18 hotels found in violation of food safety standards
Taipei, Jan. 12 (CNA) Eighteen hotels in Taiwan were found last year to have been in violation of food safety standards and were fined accordingly, the Food and Drug Administration (FDA) said Tuesday.
The FDA said it tested 215 food products at 208 hotels between August and October last year, and checked whether their food services were in compliance with two food management systems -- Hazard Analysis and Critical Control Points (HACCP) and Good Hygiene Practices (GHP).
It found that expired food products were being served or stored at 13 of the hotels, while foods at four of the hotels contained excessive levels of contaminants and one hotel failed to correct previous HACCP violations within the allotted time.
In total, the FDA said, it had imposed some NT$1.065 million (US$38,010) in fines for the violations.
The tests found that bean curd strips offered at the Ambassador Hotel Taipei contained hydrogen peroxide, a bleaching agent and anti-bacterial compound, while the bean curd at the Harbor View Hotel in Keelung contained benzoic acid, a food preservative, the FDA said.
The tests also revealed excessive levels of E. coli bacteria in salads served at the Lishiuan International Hotel in Hualien County and at the Park City Hotel in New Taipei's Luzhou District, according to the FDA, which said it had imposed fines of between NT$15,000 and NT$30,000 to each of the four hotels.
The Wen Wan Resort, located on Sun Moon Lake in Nantou County, was fined NT$120,000 after it was found for the second time to have multiple expired food products in stock, including bread, fish balls, soy sauce, Japanese dressing and broad bean chili sauce, the agency said.
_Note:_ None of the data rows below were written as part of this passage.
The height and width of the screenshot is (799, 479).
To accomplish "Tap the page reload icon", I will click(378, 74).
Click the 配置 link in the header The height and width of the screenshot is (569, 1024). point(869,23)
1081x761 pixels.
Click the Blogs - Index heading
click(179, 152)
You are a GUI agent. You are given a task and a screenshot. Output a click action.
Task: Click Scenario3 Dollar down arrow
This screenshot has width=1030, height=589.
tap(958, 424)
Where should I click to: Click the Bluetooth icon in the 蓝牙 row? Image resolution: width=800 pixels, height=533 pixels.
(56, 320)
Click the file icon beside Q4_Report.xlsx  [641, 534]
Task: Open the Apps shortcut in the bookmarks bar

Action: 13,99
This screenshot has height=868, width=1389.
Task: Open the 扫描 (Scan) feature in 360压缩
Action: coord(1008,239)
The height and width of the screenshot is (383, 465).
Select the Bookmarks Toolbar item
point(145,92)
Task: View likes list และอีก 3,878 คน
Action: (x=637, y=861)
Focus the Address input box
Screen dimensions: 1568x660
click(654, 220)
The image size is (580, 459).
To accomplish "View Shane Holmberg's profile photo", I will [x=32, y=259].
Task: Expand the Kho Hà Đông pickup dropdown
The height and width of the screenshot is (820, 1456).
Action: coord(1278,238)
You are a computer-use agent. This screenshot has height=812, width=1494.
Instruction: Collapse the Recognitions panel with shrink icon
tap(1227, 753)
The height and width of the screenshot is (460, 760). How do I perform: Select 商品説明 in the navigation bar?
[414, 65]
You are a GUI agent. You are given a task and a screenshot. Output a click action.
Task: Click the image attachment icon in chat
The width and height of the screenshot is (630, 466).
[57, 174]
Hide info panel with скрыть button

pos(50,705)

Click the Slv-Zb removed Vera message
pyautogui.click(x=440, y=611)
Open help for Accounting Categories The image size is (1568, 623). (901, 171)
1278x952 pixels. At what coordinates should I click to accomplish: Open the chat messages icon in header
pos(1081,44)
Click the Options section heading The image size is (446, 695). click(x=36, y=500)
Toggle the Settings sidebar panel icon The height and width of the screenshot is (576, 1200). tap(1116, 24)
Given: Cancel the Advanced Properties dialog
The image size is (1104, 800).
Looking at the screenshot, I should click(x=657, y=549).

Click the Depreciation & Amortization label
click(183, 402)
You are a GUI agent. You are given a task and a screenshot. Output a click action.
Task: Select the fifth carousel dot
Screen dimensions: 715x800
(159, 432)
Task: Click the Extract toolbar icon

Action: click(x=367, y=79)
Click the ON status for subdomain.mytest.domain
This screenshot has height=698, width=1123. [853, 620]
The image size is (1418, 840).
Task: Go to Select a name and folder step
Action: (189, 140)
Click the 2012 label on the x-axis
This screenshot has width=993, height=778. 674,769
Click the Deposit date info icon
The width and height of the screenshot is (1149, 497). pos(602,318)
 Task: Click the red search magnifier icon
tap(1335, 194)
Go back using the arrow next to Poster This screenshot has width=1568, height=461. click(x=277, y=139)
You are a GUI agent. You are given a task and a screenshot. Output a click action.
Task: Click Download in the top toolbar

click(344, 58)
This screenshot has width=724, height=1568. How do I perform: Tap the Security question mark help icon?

Another 13 hotels, including the Wellspring by Silks in Yilan County, the Zhongzheng Road branch of Hualien's Just Sleep Hotel, the Hoya Resort Hotel Hualien and the Papago International Resort in Taitung County, were found to be keeping expired food items, which resulted in their being fined between NT$30,000 and NT$60,000, the FDA said.
Among the most common expired food items were things including thick soy sauce, bread crumbs, peanut butter and steak sauce, Wei Wen-chin (魏文進), a division chief at the FDA, told CNA.